- Mark as New
- Bookmark
- Subscribe
- Mute
- Subscribe to RSS Feed
- Permalink
- Report Inappropriate Content
Dear Gennady and Kirill,
We've come across an error trying to use the tracer tool to debug the MPI section of our code using the -check_mpi linking flag. The error happens within the first call to cluster_sparse_solver (Symbolic factorization). We get an error for collective SIZE mismatch in a call to MPI_Gatherv from MKLMPI_Gatherv. We've noted this also in our main source code (FDS) in Linux also using IMPI, also Parallel Studio XE 2020 u1.
I used our demonstration code the solver an 8 MPI process Poisson problem using the cluster_sparse_solver to verify the find. Use the tarball attached and follow the instructions in the README:
1. type: $ source /opt/intel20/parallel_studio_xe_2020/psxevars.sh
2. make a test dir in the same level as the source/ directory extracted
3. In source/ execute the make_test.sh to compile
4. In test/ run in test the css_test program with 8 MPI procs.
Any help on why this is coming up would ge gratly appreciated.
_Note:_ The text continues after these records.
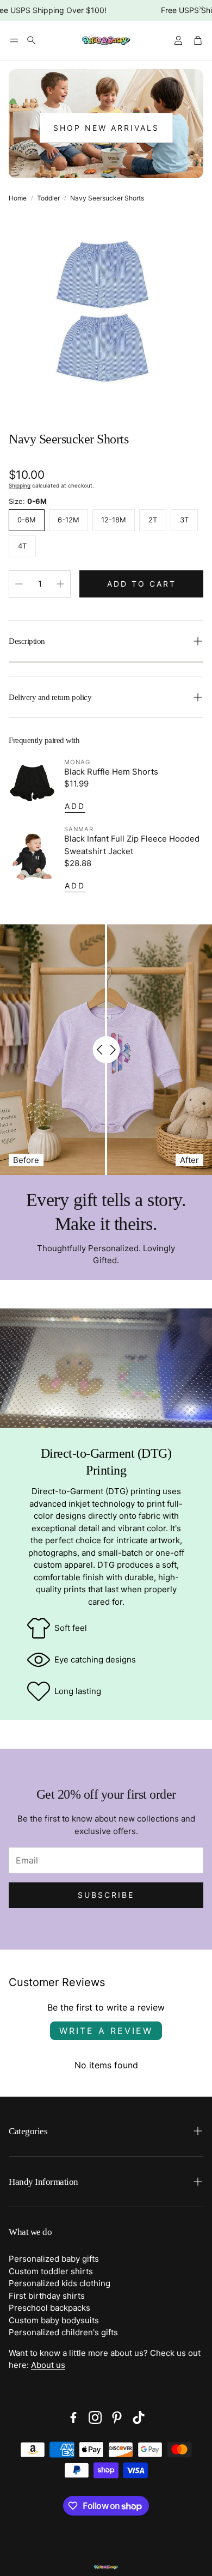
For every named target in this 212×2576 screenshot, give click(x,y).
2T (152, 519)
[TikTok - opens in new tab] (138, 2417)
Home (18, 198)
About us (48, 2365)
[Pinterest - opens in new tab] (116, 2417)
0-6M (26, 519)
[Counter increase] (60, 584)
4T (22, 545)
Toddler (48, 198)
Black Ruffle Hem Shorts (111, 771)
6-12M (68, 519)
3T (184, 519)
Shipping (19, 485)
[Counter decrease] (19, 584)
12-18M (113, 519)
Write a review (106, 2030)
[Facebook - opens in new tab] (73, 2417)
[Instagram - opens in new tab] (95, 2417)
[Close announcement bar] (201, 8)
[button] (14, 40)
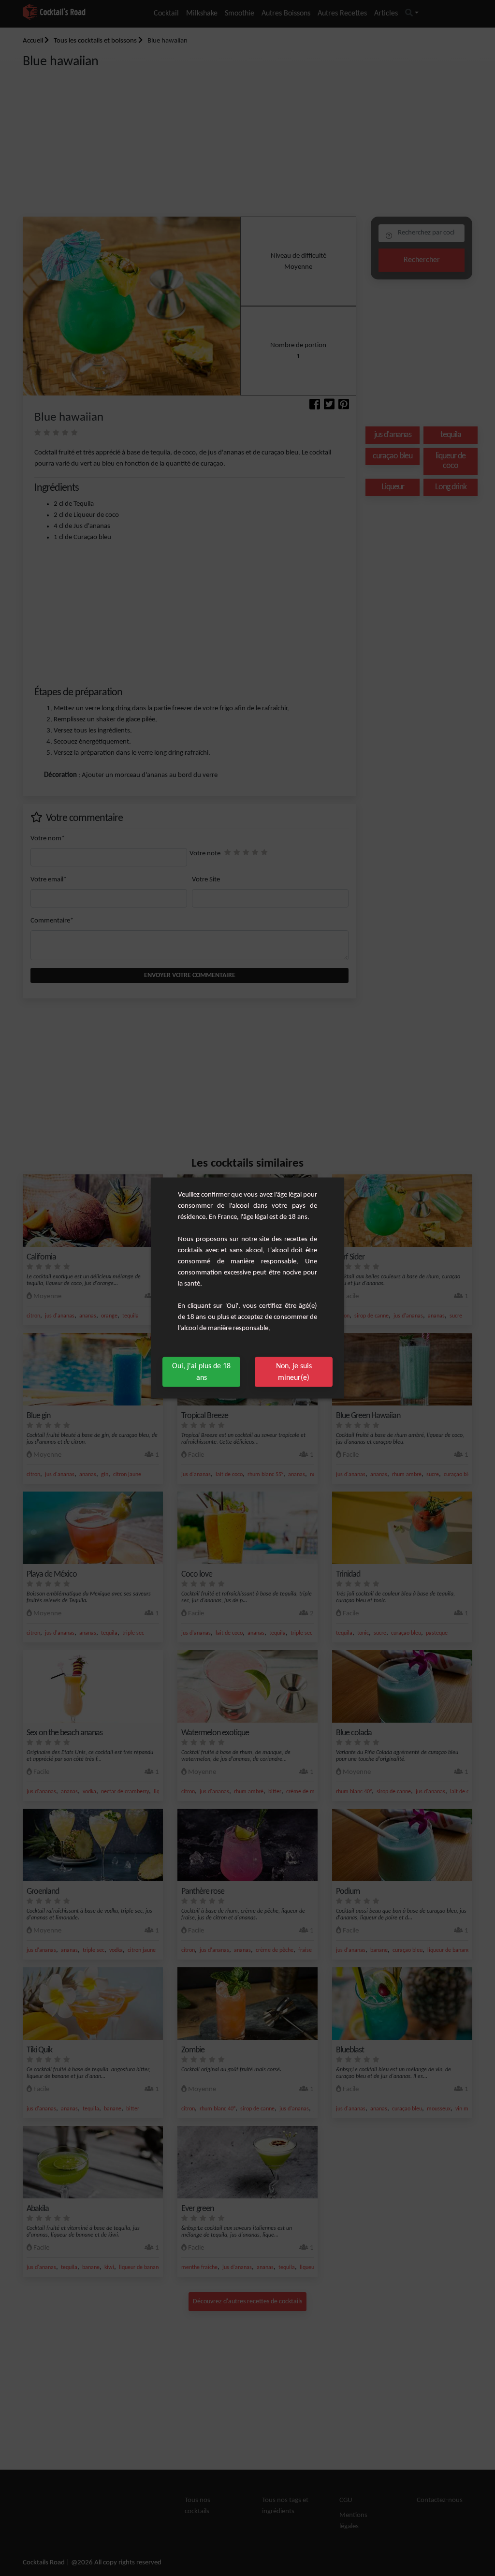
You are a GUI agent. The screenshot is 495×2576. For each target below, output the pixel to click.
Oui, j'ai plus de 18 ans (201, 1372)
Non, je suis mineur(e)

Thank you for your time and attention.
Marcos
PS: Here is the std error:
[~test]$ mpirun -n 8 ./css_test
MPI startup(): Warning: I_MPI_PMI_LIBRARY will be ignored since the hydra process manager was found
MPI startup(): Warning: I_MPI_PMI_LIBRARY will be ignored since the hydra process manager was found
MPI startup(): Warning: I_MPI_PMI_LIBRARY will be ignored since the hydra process manager was found
MPI startup(): Warning: I_MPI_PMI_LIBRARY will be ignored since the hydra process manager was found
MPI startup(): Warning: I_MPI_PMI_LIBRARY will be ignored since the hydra process manager was found
MPI startup(): Warning: I_MPI_PMI_LIBRARY will be ignored since the hydra process manager was found
MPI startup(): Warning: I_MPI_PMI_LIBRARY will be ignored since the hydra process manager was found
MPI startup(): Warning: I_MPI_PMI_LIBRARY will be ignored since the hydra process manager was found
[0] INFO: CHECK LOCAL:EXIT:SIGNAL ON
[0] INFO: CHECK LOCAL:EXIT:BEFORE_MPI_FINALIZE ON
[0] INFO: CHECK LOCAL:MPI:CALL_FAILED ON
[0] INFO: CHECK LOCAL:MEMORY:OVERLAP ON
[0] INFO: CHECK LOCAL:MEMORY:ILLEGAL_MODIFICATION ON
[0] INFO: CHECK LOCAL:MEMORY:INACCESSIBLE ON
[0] INFO: CHECK LOCAL:MEMORY:ILLEGAL_ACCESS OFF
[0] INFO: CHECK LOCAL:MEMORY:INITIALIZATION OFF
[0] INFO: CHECK LOCAL:REQUEST:ILLEGAL_CALL ON
[0] INFO: CHECK LOCAL:REQUEST:NOT_FREED ON
[0] INFO: CHECK LOCAL:REQUEST:PREMATURE_FREE ON
[0] INFO: CHECK LOCAL:DATATYPE:NOT_FREED ON
[0] INFO: CHECK LOCAL:BUFFER:INSUFFICIENT_BUFFER ON
[0] INFO: CHECK GLOBAL:DEADLOCK:HARD ON
[0] INFO: CHECK GLOBAL:DEADLOCK:POTENTIAL ON
[0] INFO: CHECK GLOBAL:DEADLOCK:NO_PROGRESS ON
[0] INFO: CHECK GLOBAL:MSG:DATATYPE:MISMATCH ON
[0] INFO: CHECK GLOBAL:MSG:DATA_TRANSMISSION_CORRUPTED ON
[0] INFO: CHECK GLOBAL:MSG:PENDING ON
[0] INFO: CHECK GLOBAL:COLLECTIVE:DATATYPE:MISMATCH ON
[0] INFO: CHECK GLOBAL:COLLECTIVE:DATA_TRANSMISSION_CORRUPTED ON
[0] INFO: CHECK GLOBAL:COLLECTIVE:OPERATION_MISMATCH ON
[0] INFO: CHECK GLOBAL:COLLECTIVE:SIZE_MISMATCH ON
[0] INFO: CHECK GLOBAL:COLLECTIVE:REDUCTION_OPERATION_MISMATCH ON
[0] INFO: CHECK GLOBAL:COLLECTIVE:ROOT_MISMATCH ON
[0] INFO: CHECK GLOBAL:COLLECTIVE:INVALID_PARAMETER ON
[0] INFO: CHECK GLOBAL:COLLECTIVE:COMM_FREE_MISMATCH ON
[0] INFO: maximum number of errors before aborting: CHECK-MAX-ERRORS 1
[0] INFO: maximum number of reports before aborting: CHECK-MAX-REPORTS 0 (= unlimited)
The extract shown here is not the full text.